Newtonian Mechanics – Drag Force Proportional to $v^2$, Physical Interpretation

dragnewtonian-mechanics

Suppose we have an object with mass $m$, initial velocity $u_0$ and the drag force is $-λu^2$.

Solving for $u$ in Newton's 2nd law we get that:
$u(t)= \frac{u_0}{1+ku_0t}$
where $k=\frac{λ}{m}$.

We can clearly see that there was a time $t_0 =-\frac{1}{ku_0}$ (before what we considered as $t=0$) when the velocity was infinite.

I'm not sure what this means. The only way that the object has a finite velocity at a time t is that it had infinite velocity at $t_0$?.

If that's the case, why isn't that a problem for this particular model of drag force?

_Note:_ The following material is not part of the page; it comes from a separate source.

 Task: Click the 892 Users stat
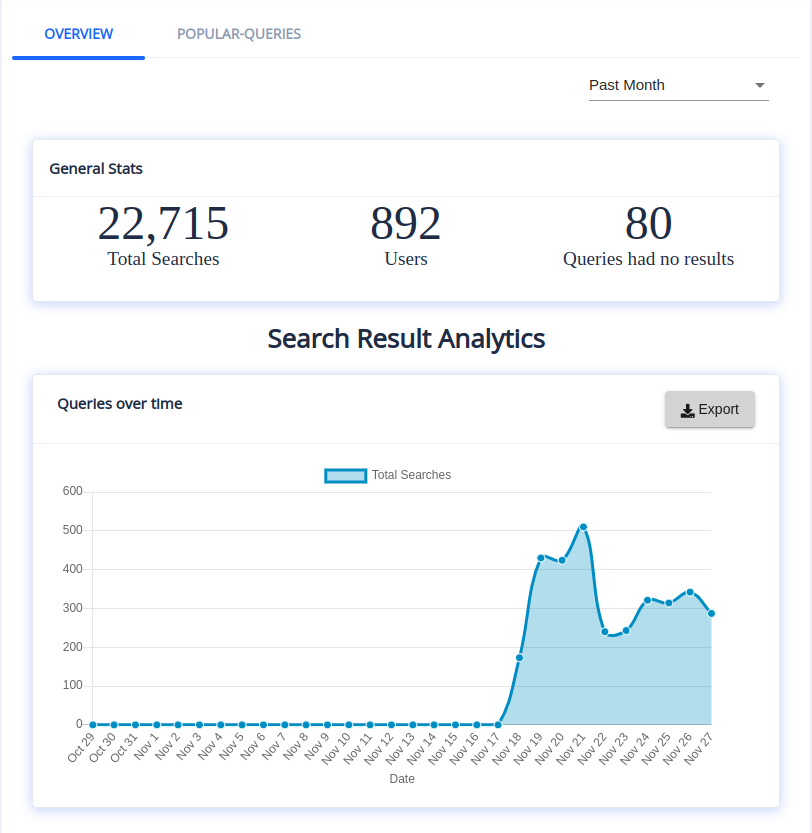pyautogui.click(x=405, y=224)
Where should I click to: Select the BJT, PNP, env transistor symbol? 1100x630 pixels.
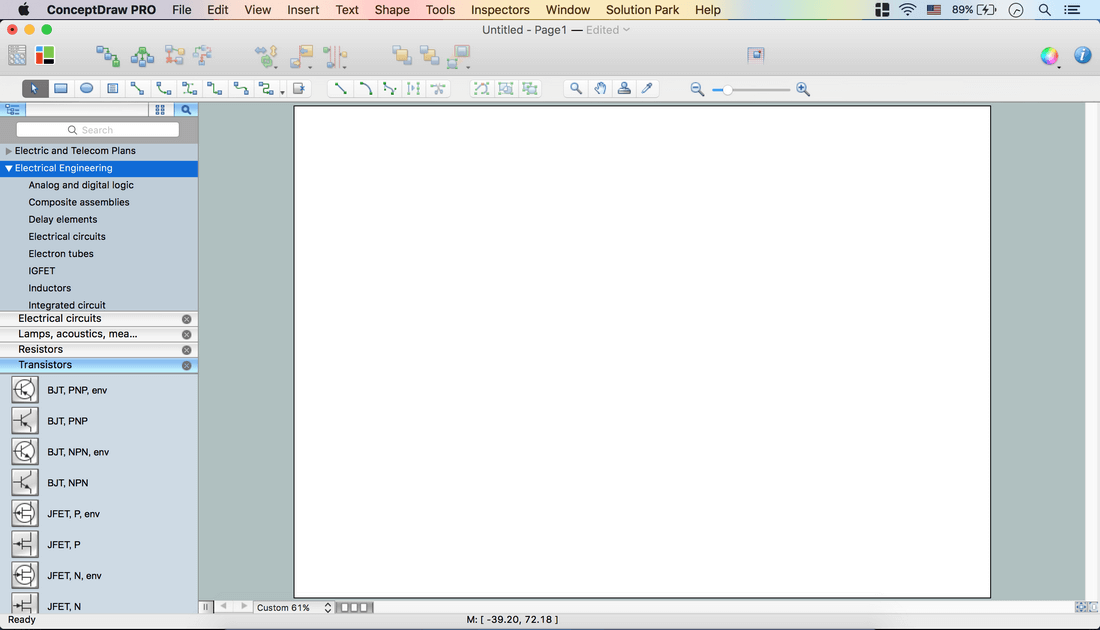(x=25, y=390)
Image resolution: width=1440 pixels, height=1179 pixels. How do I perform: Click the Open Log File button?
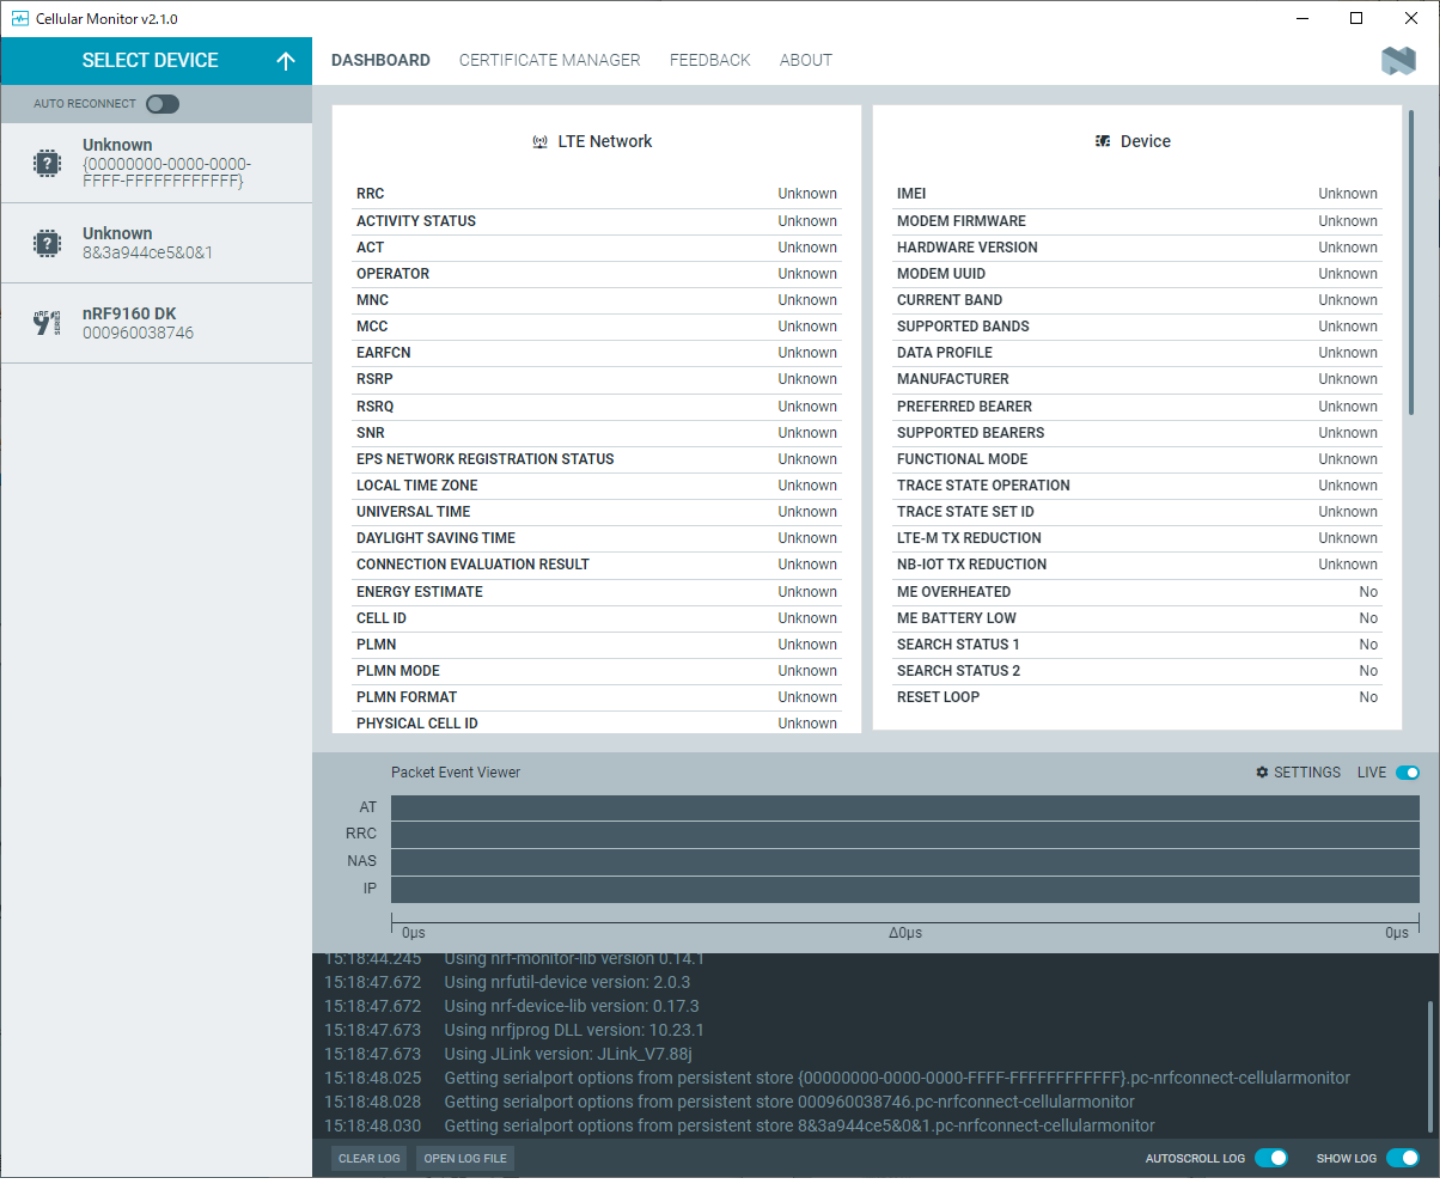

Also, does this anomaly have to do with the non linearity of the ode (Newton's 2nd law)?

Best Answer

It's basic math: when you're solving a differential equation, you're doing it in a given domain, and the solution is limited to this domain.

In this example, you used $t=0$ as the initial time, so you solved the equation on $\mathbb{R}^+$. You simply cannot extend the solution to negative times, which are outside the resolution domain.

Physically speaking, just because you see velocity decrease doesn't mean it decreased from infinity before you started looking.